En effet, il faut lier la crise ouverte et sensationnelle de la NSA avec la crise rampante du Pentagone, parce que les deux ressortent d’une même crise fondamentale du Système au niveau de l’appareil de sécurité nationale, ou appareil de sécurité globale si l’on parle du bloc BAO. C’est une crise typique où la surpuissance s’abîme dans l’autodestruction, notamment pour l’aspect budgétaire, parce que le flot d’argent est devenu peu à peu contre-productif et accroît les défauts et les paralysies du système, au lieu de le renforcer. C’est ce qu’observait Justin Raimondo ce 27 novembre 2013, d’ailleurs avec un joli titre («Tyrannosaurus Pentagonus: The Road to Extinction») et une certaine satisfaction puisque l’effondrement du Pentagone signifierait la fin de la politique extérieure belliciste et expansionniste : «The bigger the military gets, the more expansive its mission becomes, the more unwieldy and unmanageable it is – and therein lies a great danger. Because what this means is that our military and political leaders are blind to our weakness in this regard: they really believe that money and bigness can fix any problem. What they don’t realize is that money and bigness are the problem.» C’est une idée qui nous est familière, que nous développons depuis un certain temps, à mesure de l’évolution de la crise du Pentagone ; par exemple, avec la présentation du concept de “croissance productrice de vide” caractéristique des augmentations budgétaires du Pentagone, le 23 juillet 2011 :
«Il y a donc surtout, selon nous, ce phénomène non encore identifié et d’ailleurs difficilement quantifiable de perversion fondamentale, qui est que l’apport d’argent supplémentaire a conduit à l’accroissement des facteurs négatifs (redondances, gaspillages, corruption, etc.) et a contribué à réduire encore les capacités existantes ; nous parlerions alors de “croissance créatrice de vide”, ce qui implique un renversement subversif du processus habituel du Système, rencontrant à ce niveau, et dans les conditions propres au processus, le désormais habituel parallélisme entre surpuissance et autodestruction du Système, avec le renforcement constant du facteur “autodestruction”.»
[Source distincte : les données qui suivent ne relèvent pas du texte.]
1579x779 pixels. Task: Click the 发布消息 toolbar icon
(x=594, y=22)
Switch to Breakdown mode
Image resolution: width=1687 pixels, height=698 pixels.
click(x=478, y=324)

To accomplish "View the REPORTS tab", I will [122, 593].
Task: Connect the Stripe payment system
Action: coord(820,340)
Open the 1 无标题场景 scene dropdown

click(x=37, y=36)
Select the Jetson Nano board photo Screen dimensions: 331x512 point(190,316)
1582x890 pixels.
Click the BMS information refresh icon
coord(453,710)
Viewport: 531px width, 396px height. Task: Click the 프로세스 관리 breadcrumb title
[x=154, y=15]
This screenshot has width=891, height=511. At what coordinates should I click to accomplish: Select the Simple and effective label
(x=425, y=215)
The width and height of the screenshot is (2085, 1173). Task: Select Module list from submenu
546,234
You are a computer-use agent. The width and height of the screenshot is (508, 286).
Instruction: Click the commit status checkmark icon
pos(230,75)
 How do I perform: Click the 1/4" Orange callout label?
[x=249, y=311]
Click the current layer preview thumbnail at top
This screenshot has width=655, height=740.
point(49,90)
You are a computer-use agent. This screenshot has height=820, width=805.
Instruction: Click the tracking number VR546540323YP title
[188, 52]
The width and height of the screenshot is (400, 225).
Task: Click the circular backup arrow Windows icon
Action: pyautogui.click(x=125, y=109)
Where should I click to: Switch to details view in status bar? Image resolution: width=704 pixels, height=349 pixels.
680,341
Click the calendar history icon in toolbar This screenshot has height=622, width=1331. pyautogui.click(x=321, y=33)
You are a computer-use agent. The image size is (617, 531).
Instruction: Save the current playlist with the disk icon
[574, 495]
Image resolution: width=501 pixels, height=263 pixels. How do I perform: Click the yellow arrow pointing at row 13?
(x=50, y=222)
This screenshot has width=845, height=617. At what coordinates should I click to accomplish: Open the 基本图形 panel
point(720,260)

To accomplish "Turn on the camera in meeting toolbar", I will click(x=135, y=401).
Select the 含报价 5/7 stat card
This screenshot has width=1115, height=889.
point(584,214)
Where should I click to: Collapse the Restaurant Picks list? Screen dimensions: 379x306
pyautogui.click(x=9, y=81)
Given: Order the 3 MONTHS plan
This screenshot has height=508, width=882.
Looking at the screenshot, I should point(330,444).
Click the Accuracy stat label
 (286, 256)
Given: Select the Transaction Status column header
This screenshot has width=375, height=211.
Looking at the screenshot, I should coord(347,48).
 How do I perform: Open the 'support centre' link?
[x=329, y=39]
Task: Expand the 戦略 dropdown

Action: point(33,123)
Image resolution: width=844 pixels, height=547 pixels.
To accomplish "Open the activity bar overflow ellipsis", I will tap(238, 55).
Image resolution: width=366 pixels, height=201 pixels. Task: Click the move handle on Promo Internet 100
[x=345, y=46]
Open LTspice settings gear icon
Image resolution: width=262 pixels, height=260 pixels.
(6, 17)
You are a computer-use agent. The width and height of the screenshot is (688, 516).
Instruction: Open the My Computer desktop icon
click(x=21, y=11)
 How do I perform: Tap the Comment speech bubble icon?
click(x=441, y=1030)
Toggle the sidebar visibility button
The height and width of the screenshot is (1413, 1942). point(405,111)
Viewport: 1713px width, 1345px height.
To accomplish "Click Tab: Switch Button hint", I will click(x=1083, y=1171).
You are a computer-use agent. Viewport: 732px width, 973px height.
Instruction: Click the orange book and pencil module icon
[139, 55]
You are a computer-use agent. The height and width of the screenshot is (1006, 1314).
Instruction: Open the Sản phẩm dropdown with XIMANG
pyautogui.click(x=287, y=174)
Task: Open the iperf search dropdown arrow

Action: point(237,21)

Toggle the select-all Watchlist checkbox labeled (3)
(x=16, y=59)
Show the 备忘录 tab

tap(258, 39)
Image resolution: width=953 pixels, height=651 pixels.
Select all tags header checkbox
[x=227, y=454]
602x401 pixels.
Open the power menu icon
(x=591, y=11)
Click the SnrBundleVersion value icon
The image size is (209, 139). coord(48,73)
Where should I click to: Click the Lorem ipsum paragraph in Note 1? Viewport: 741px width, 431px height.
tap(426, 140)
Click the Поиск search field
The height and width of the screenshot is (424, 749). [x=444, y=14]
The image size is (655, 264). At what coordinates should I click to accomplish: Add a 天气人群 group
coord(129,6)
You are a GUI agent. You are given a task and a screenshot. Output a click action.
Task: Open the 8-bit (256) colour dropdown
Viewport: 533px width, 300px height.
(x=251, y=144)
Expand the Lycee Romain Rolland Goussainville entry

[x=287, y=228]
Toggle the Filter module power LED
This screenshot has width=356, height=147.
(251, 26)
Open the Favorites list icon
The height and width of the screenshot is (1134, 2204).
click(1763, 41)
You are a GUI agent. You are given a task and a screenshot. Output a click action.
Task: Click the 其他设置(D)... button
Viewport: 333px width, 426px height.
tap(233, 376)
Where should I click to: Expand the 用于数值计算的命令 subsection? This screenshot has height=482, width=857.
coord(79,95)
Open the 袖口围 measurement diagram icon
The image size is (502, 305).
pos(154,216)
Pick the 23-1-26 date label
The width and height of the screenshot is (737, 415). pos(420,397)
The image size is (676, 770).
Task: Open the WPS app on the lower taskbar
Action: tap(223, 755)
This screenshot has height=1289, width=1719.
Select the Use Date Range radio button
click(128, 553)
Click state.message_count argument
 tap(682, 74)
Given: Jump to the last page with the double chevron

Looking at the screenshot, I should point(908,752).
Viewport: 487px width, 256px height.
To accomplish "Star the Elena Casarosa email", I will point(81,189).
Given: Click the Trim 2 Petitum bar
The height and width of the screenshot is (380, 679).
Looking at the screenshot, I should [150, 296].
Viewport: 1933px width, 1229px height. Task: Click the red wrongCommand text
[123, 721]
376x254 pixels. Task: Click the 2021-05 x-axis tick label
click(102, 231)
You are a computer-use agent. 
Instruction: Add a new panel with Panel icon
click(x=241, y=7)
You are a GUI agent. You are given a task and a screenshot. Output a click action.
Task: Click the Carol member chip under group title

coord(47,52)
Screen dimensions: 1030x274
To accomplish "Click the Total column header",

Là-dessus, la séquestration a amené le supplément extraordinaire d’imposer une “budgétisation” arbitraire qui ne tient aucun compte des besoins les plus pressants, y compris les besoins basiques de la sécurité nationale, qui accroît donc dans une large mesure des situations perverses. Face à cette double situation d’autodestruction, les réflexions dont nous parlions plus haut évoluent désormais vers des hypothèses complètement révolutionnaires, sinon apocalyptiques. Le fameux “réformateur” Winslow Wheeler avait ouvert la voie fin 2008 en proposant une “fermeture” du Pentagone pendant six mois pour procéder à un inventaire et en tirer des propositions radicales. Cette idée qui paraît à la lumière du conformisme-Système quasiment délirante, qui correspond pourtant à la vérité de la situation, conduit en vérité à des orientations radicales explorant la mise en question du National Security Act de 1947, la possibilité d’un éclatement du DoD en des ministères indépendants (avant 1947 et la création de l’USAF comme arme indépendante, il y avait un ministère de la marine et un ministère de la guerre). Tout cela semble relever de la plus complète utopie mais la conviction de certains de ces “réformateurs” pour l’instant encore discrets sinon anonymes dans leur regroupement est que, dans certaines circonstances, sous la pression des événements, l’utopie d’aujourd’hui deviendrait très vite la productrice des seules voies possibles de survie, pour tenter de sauver ce qu’il reste du Tyrannosaurus Pentagonus de Justin Raimondo.
Pas sexy, la crise du Pentagone ? Un peu de patience...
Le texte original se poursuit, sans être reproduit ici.